Cool and sunny weather during the latter part of last weekend saw many birders and dog walkers come out in droves to share the walkways and enjoy the delights found in the spring in the woods on the summit of Westmount.

Last weekend, amateur botanists would also have found much to their delight that the trilliums, which are often the first wildflower to be noticed in the spring by casual walkers, were at last in full and abundant bloom.

In order to protect the many thousands of birds that gather on the summit, the City establishes a bird migratory period from April 15 to June 15 every year. To ensure that the regulation is respected, Public Security Officers carry out random patrols and can issue $75 tickets to any violators.

“Most of the birds here we can see in a lot of other places,” says Gaétan Proulx, a birdwatcher and photographer who spends time in Summit Park about a dozen times each year. “But there are a lot of warblers. When they cross over the mountain, they stay for about a month here.”

Nonetheless, the relationship between the canines and the birdwatchers isn’t always an easy one.

“The birds are afraid of the dogs,” he says. “When the dogs come, they fly away and they don’t want to nest here. If there are a lot of dogs they don’t nest.”

Proulx also complains that on occasions when dogs aren’t leashed, they’ll sometimes approach and disrupt the birdwatchers in their hobby, which typically requires silence and a degree of stealthiness.

“Some people still don’t obey the Westmount bylaw of keeping dogs on leash,” says Alyson Steel, a Westmount resident who regularly takes her dog to Summit Park for walks — always with a leash.

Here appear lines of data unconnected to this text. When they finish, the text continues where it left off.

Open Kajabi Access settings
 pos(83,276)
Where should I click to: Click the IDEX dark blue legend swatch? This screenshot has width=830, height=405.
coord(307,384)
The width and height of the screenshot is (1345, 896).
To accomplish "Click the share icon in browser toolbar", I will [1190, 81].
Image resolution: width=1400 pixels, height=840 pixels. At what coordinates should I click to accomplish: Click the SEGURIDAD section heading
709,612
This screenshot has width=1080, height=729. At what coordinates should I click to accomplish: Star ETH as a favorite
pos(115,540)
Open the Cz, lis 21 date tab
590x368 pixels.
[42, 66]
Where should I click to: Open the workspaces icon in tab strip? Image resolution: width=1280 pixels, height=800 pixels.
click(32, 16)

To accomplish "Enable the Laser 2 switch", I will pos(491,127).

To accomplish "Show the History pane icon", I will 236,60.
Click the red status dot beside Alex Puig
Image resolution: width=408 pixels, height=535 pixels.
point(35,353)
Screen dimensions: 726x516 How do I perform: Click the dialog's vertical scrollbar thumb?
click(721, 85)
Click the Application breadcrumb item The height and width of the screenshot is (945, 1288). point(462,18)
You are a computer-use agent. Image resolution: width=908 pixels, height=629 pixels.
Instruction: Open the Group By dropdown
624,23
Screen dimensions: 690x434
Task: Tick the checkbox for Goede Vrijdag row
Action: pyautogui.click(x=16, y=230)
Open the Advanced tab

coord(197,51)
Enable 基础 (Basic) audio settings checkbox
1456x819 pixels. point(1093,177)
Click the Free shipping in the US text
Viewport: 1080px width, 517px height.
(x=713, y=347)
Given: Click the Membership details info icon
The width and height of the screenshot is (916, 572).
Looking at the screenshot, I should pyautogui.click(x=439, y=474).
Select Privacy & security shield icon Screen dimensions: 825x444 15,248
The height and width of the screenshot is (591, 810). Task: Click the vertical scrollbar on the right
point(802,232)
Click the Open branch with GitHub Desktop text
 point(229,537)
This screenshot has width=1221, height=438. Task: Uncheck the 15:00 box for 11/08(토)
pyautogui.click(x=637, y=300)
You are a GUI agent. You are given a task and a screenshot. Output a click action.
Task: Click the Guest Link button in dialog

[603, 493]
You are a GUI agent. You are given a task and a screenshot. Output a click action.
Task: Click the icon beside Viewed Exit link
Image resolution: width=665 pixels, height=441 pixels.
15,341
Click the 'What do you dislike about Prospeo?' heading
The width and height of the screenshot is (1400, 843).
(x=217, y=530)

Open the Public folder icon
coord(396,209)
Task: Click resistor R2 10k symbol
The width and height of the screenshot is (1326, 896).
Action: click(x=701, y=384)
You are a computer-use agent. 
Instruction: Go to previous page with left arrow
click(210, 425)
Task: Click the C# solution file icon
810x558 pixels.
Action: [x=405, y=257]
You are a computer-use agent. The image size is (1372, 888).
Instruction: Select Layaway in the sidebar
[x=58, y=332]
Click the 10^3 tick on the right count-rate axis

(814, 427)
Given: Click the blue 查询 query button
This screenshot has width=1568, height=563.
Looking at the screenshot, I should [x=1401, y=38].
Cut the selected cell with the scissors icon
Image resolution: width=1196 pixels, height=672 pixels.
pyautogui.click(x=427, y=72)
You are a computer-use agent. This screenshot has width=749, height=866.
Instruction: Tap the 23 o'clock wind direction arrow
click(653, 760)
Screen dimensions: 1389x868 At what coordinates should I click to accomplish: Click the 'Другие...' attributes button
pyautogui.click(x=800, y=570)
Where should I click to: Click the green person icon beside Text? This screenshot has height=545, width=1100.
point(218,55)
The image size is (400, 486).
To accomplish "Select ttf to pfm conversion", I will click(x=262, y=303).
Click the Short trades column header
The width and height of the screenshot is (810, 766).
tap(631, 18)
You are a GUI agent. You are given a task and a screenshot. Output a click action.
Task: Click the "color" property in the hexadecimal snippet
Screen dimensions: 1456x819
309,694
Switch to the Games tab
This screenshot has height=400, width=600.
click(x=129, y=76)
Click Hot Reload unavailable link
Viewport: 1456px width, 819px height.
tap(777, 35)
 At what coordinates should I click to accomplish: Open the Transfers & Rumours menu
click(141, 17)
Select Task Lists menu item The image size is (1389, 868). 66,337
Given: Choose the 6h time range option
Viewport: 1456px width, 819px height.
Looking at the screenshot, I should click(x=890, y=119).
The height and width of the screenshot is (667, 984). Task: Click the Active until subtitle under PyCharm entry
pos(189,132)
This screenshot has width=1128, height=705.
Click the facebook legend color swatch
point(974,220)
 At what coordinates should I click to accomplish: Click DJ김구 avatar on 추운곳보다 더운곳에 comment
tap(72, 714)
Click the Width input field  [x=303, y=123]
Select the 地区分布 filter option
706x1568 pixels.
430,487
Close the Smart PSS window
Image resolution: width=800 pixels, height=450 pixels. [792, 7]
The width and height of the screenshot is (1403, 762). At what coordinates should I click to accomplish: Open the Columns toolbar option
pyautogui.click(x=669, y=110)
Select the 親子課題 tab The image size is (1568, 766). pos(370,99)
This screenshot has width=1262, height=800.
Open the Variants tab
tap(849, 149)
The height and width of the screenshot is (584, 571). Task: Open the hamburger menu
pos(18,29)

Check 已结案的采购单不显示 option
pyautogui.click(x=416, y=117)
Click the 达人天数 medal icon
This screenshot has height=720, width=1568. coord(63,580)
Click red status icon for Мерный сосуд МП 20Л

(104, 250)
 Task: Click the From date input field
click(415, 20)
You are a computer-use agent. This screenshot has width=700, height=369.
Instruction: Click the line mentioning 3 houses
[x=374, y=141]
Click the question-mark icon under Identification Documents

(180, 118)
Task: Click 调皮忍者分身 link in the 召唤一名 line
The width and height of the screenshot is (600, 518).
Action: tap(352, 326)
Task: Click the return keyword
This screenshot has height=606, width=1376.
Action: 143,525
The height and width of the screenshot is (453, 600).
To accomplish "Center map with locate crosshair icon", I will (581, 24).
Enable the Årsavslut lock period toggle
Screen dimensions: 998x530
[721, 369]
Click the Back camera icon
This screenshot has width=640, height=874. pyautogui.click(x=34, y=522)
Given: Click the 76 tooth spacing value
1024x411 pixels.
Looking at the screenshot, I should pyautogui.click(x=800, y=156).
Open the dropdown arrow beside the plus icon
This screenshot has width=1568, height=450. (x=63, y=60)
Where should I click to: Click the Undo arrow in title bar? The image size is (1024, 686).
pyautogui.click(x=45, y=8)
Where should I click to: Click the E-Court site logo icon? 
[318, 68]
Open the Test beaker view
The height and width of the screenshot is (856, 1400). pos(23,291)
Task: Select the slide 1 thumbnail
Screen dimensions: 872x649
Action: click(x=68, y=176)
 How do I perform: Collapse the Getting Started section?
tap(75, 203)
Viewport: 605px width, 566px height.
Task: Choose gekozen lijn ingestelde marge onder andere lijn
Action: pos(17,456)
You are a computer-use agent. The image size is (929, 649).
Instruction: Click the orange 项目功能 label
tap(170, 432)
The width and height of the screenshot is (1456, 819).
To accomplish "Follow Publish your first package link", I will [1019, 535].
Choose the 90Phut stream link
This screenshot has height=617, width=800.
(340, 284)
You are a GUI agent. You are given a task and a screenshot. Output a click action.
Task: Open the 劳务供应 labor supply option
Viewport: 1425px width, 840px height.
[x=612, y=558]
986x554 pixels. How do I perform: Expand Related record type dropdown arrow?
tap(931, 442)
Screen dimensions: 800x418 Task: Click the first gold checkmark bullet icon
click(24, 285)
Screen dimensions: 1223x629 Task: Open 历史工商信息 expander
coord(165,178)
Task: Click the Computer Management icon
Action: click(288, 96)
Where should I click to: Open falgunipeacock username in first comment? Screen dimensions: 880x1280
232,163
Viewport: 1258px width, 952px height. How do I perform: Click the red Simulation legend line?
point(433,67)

“But I do actually support the birdwatchers. I was here a little while ago walking my dog around the perimeter, and there was a woman with a dog off-leash. And I stopped her and told her politely. And she said, ‘She’s not disturbing anybody,’ and I said it’s not the people, it’s the birds.”

It would appear that the dog-leash law isn’t the only regulation that some people using Summit Park are ignoring to their peril. While picking flowers or removing any of the abundant foliage that grows on the summit is also forbidden, last Monday a couple was observed filling two plastic garbage bags with greenery taken from an area to the side of a path and leaving with it.